§ Фрагмент документа:
Если генетическая терапия еще не может быть использована на людях, она успешно применялась к более простым организмам. Генетическая терапия второго поколения базируется на том, что на ген оказывается воздействие еще на этапе воспроизводства, путем прямого проникновения в клеточное ядро. В 2002 году Рудольф Джениш, работавший в Кембридже, штат Массачусетс, сумел излечить мышь от иммунодефицита благодаря сочетанию трех методик: выращивания стволовых клеток, гомологической рекомбинации генов и создания клонов путем помещения ядра в овоцит[138]. Эта техника не применялась к людям: создание клонов в терапевтических целях все еще запрещено в большинстве стран вследствие бурной реакции на клонирование овцы Долли в 1997 году Иэном Уилмутом[139]. Пугающая мысль о двух одинаковых телах (в большой степени неверная, поскольку в овоцит перемещается только ядро, тогда как генетическая информация содержится также в митохондриях) отодвинула в тень, возможно, еще слишком фантастический, но в то же время и более позитивный образ тела, исцеленного благодаря генетической терапии.

§ Исходные данные:
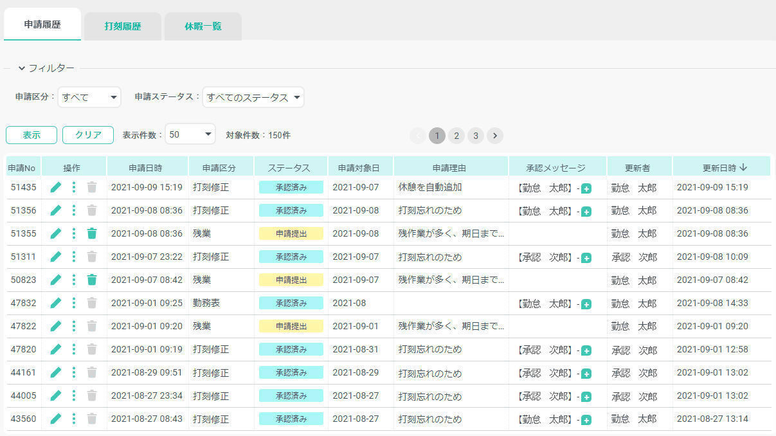Open the kebab menu icon for request 44005
The image size is (776, 436).
74,395
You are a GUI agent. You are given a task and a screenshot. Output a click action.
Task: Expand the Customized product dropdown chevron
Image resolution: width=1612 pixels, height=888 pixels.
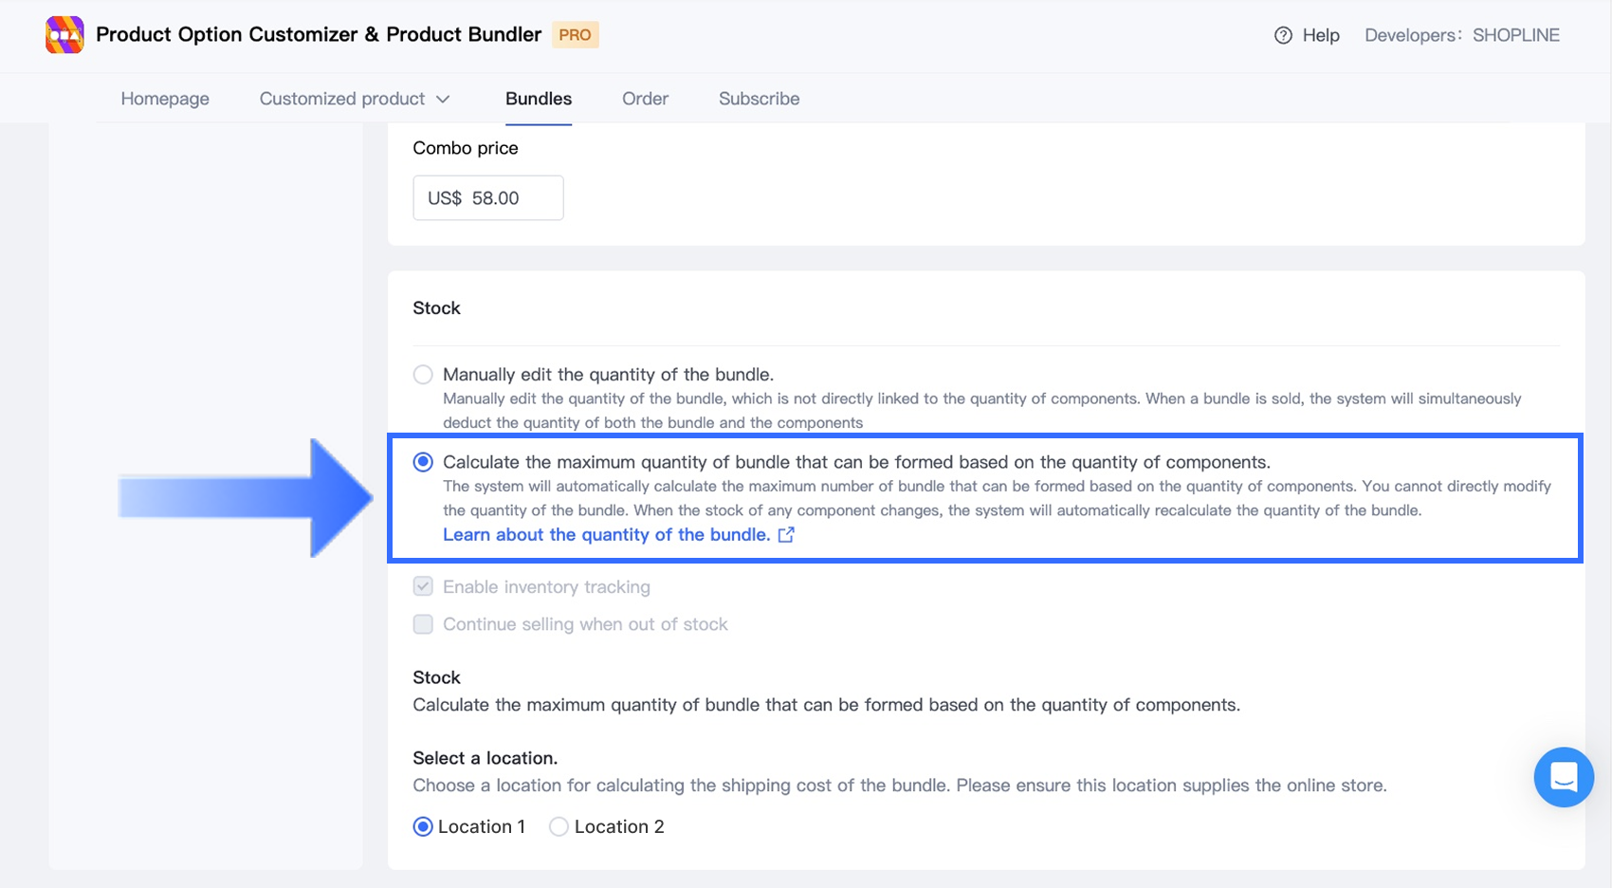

§ Что сделать:
1/ Ответьте на вопросы по отрывку о генетической терапии:
(a) В каком году Рудольф Джениш сумел излечить мышь от иммунодефицита?
(b) Кто клонировал овцу Долли и в каком году?
(c) Что перемещается в овоцит при создании клона?
2/ Продолжите отрывок о генетической терапии, начав сразу после его последнего предложения.

§ Ответы по заданиям:
1/
(a) В 2002 году.
(b) Иэн Уилмут, в 1997 году.
(c) Только ядро.

2/
Если оставить в стороне эти образы, необходимо отметить, что прорыв АБМ в создании первой карты человеческого генома является важной вехой: локализация генетических заболеваний стала импульсом для картографирования всего генома. Таким образом, патология стала путем к обретению нормальности: мобилизация людей, знающих, что их тела поражены, помогла развитию знания о генетической структуре человеческого тела. Подобно тому как это произошло с другими «большими» болезнями XXI века, СПИДом и раком, благодаря специфической форме биосоциальности, объединяющей людей с особой биологической идентичностью, медицинское знание стало общественной проблемой[140]. Проблематизация генетического тела возникла в рамках движения, где участники начинали заново искать способы справиться со своей болезнью. Историческая реальность этой биосоциальности, новое объединение тела и генетических технологий ради обретения «лучшей жизни», может быть противопоставлена идеологическому дискурсу социобиологии, согласно которому человеческое тело — это всего лишь способ, которым гены пользуются для оптимального воспроизводства[141]. По сути, социобиология воскрешает схему, предложенную евгеникой в XIX веке, согласно которой генетика — эта метафора политического тела, ставшая ясным выражением рационального мироустройства. Новые знания, полученные генетикой в XX веке, противоречат этому идеалу, поскольку высвечивают особые фрагменты генома, которые могут стать основанием для идентичности особых групп. Если призрак евгеники и может вернуться, то только благодаря другому образу генетического тела — генетического тела всей популяции.